Neuroblastoma can grow and spread in the body very aggressively, making it very difficult to treat. New research has shed important light on the factors at play in the metastasis of neuroblastoma, which could potentially lead to new treatment strategies.
The findings, recently published in the British Journal of Cancer, were discovered by Professor Maria Kavallaris and her team, through scientific research funded by The Kids Cancer Project.
The aggressive nature of neuroblastoma
Neuroblastoma is the most common solid tumour found in young children and is renowned for its aggressive nature—its ability to quickly grow and spread (metastasise) throughout the body. Sadly, children with neuroblastoma that has metastasised have a less than 50% chance of survival. There is an urgent need to better understand metastasis, so we might learn how to improve the treatment of metastatic neuroblastoma.

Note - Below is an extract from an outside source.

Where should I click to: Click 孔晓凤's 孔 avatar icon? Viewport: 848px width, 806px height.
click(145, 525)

Cancer spreads when cells become detached from the original tumour (the primary tumour), move to the surrounding tissue (migration), then get into the blood or lymphatic vessels where they can end up in different parts of the body (invasion). Metastasis is a complex process that involves many different steps and molecules in the body. In the study just published, Professor Kavallaris and her team have shown that a protein called stathmin may be a very important player in this process.
The role of stathmin
Stathmin is known to be overexpressed in neuroblastoma cells; that is, it occurs at higher levels in neuroblastoma cells than healthy cells. In earlier research, the team found that stathmin appears to help control the migration and invasion of neuroblastoma cells. In the new study, they tried to work out exactly how it does this, and how the process might be exploited to provide a therapeutic advantage. After all, if we can understand the factors that control metastasis, we may be able to inhibit these factors.

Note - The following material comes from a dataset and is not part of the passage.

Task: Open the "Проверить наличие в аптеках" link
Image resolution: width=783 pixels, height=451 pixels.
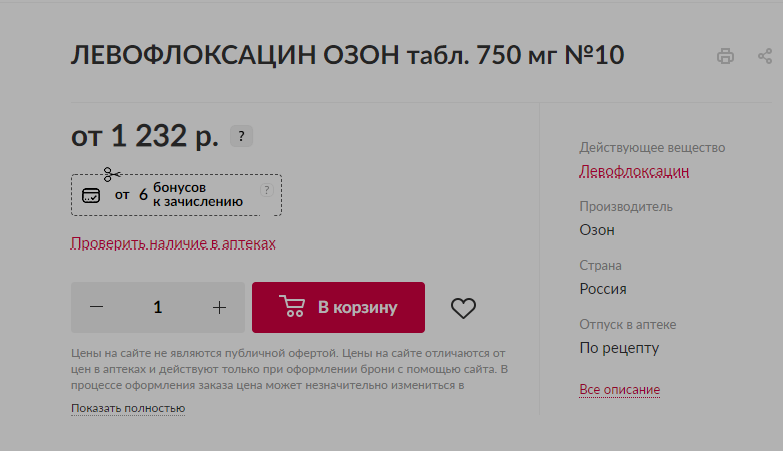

How stathmin does its work… and the significance
When they investigated stathmin’s role in metastasis, the team found that it has a direct effect on a number of genes and other molecules called ‘micro RNAs’ (miRNAs) that are directly involved in the migration and invasion of neuroblastoma cells. In particular, stathmin appears to affect a protein called PTPN14, which has recently been identified as a tumour-suppressor.
“Our results showed that stathmin can regulate PTPN14 expression, which in turn affects neuroblastoma cell migration and invasion,” explains Professor Kavallaris.
“This study has highlighted that both stathmin and PTPN14 appear to be important factors in metastasis of neuroblastoma. This raises the exciting possibility that targeting one or both of these molecules could be a potential new treatment strategy against this devastating disease.”
“A substantial part of the initial project was supported by funding from The Kids’ Cancer Project, which was invaluable in allowing this work to progress,” said Professor Kavallaris.